Render the items as a JSON list of strings, starting at the first line and ending at the line that contains "coordinates (308, 647).". Give one string per line and leave out blank lines.

──────── Records to process

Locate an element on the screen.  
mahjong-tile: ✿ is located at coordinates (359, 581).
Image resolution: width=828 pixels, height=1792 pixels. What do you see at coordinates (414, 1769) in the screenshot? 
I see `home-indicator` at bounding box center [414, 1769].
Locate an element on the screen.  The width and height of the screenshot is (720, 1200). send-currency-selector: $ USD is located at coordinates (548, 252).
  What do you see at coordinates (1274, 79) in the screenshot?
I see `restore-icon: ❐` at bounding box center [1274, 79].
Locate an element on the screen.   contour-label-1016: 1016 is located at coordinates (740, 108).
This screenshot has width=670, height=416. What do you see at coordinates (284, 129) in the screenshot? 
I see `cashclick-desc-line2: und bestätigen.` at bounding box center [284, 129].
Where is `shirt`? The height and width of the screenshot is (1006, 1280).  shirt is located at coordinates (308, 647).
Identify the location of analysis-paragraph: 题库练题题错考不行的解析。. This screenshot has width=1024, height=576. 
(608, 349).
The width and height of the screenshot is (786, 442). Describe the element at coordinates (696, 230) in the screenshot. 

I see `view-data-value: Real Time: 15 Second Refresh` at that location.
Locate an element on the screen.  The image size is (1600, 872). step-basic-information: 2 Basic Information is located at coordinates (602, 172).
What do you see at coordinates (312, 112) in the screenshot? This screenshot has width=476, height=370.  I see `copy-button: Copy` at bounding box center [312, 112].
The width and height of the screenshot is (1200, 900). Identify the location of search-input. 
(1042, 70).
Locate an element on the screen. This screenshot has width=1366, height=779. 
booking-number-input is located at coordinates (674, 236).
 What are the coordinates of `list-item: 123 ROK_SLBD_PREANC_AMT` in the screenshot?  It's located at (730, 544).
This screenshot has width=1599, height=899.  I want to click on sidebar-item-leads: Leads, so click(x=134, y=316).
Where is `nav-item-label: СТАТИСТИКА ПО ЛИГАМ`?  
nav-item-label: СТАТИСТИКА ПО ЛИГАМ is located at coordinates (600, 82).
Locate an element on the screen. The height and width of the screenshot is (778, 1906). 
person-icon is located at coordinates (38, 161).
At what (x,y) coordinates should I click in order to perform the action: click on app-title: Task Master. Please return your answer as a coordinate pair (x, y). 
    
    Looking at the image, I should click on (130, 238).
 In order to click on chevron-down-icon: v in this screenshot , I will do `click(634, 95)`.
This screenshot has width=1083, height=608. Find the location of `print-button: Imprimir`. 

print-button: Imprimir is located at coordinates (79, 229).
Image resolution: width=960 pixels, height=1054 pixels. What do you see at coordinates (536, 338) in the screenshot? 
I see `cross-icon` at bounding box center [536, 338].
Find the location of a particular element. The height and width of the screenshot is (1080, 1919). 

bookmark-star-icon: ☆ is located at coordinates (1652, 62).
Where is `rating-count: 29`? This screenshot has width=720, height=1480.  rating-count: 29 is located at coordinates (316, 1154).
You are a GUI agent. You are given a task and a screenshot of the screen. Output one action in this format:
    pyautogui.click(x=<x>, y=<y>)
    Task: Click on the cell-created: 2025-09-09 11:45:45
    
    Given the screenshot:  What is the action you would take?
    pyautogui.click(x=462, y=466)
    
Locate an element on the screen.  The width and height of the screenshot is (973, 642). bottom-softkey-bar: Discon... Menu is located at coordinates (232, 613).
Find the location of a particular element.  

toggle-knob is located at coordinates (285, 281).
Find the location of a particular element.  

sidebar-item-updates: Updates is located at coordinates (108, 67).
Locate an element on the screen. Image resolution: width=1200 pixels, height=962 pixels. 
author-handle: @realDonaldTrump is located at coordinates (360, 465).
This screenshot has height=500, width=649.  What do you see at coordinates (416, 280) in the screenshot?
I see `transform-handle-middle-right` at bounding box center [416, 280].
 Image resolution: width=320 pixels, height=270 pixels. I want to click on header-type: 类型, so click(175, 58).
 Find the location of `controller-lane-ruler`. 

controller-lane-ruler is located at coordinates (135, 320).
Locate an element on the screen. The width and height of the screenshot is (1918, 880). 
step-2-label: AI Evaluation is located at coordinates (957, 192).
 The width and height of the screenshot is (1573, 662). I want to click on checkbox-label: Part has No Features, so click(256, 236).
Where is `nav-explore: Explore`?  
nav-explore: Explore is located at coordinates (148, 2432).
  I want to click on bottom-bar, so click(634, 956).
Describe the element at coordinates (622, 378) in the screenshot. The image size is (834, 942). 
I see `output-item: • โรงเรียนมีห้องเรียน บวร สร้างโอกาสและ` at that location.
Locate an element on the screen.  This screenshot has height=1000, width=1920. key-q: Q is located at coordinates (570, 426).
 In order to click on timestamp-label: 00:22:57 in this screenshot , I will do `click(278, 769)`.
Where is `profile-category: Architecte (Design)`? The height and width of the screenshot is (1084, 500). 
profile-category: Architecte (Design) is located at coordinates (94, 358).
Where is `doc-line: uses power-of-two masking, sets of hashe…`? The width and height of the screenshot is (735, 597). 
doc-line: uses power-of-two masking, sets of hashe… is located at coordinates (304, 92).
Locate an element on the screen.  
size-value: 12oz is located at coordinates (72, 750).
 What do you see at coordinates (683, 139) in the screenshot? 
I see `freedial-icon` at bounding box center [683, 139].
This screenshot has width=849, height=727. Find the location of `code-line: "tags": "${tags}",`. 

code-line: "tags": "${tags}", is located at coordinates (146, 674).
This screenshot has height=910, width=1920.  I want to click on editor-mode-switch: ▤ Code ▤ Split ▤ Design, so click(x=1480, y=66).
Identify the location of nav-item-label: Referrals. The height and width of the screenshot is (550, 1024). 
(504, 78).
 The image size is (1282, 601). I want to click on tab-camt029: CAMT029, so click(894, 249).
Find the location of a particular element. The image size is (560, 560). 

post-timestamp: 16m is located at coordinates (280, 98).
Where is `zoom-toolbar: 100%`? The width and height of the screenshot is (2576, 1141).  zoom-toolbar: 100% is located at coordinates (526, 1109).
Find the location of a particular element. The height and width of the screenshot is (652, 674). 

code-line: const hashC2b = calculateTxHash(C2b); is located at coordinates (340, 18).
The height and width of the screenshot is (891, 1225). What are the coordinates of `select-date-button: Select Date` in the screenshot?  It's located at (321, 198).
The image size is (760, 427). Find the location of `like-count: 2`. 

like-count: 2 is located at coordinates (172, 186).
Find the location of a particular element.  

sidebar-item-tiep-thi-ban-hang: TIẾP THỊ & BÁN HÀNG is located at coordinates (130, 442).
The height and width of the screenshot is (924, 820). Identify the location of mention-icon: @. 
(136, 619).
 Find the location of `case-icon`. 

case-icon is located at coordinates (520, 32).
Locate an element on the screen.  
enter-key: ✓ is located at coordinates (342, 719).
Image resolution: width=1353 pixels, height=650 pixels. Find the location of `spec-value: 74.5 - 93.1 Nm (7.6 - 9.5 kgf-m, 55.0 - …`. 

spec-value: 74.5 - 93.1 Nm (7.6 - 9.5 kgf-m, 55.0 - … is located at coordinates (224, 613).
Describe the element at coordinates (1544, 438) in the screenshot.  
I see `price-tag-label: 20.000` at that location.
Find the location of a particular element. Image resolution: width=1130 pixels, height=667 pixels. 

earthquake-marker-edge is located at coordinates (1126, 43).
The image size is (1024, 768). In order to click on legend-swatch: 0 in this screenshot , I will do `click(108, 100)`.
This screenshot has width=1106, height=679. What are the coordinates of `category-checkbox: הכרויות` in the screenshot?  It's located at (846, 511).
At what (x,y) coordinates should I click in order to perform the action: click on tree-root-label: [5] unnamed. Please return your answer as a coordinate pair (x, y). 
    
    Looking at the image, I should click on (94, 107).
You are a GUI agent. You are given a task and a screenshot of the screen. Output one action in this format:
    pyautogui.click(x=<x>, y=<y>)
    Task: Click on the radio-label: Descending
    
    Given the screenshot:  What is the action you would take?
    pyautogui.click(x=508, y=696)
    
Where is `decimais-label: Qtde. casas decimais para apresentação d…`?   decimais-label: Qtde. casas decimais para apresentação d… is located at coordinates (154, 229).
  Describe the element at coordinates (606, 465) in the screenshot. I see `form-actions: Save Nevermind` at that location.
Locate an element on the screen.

────────────────

▶ Your response
[
  "Locate an element on the screen.  ",
  "mahjong-tile: ✿ is located at coordinates (359, 581).",
  "Image resolution: width=828 pixels, height=1792 pixels. What do you see at coordinates (414, 1769) in the screenshot? ",
  "I see `home-indicator` at bounding box center [414, 1769].",
  "Locate an element on the screen.  The width and height of the screenshot is (720, 1200). send-currency-selector: $ USD is located at coordinates (548, 252).",
  "  What do you see at coordinates (1274, 79) in the screenshot?",
  "I see `restore-icon: ❐` at bounding box center [1274, 79].",
  "Locate an element on the screen.   contour-label-1016: 1016 is located at coordinates (740, 108).",
  "This screenshot has width=670, height=416. What do you see at coordinates (284, 129) in the screenshot? ",
  "I see `cashclick-desc-line2: und bestätigen.` at bounding box center [284, 129].",
  "Where is `shirt`? The height and width of the screenshot is (1006, 1280).  shirt is located at coordinates (308, 647)."
]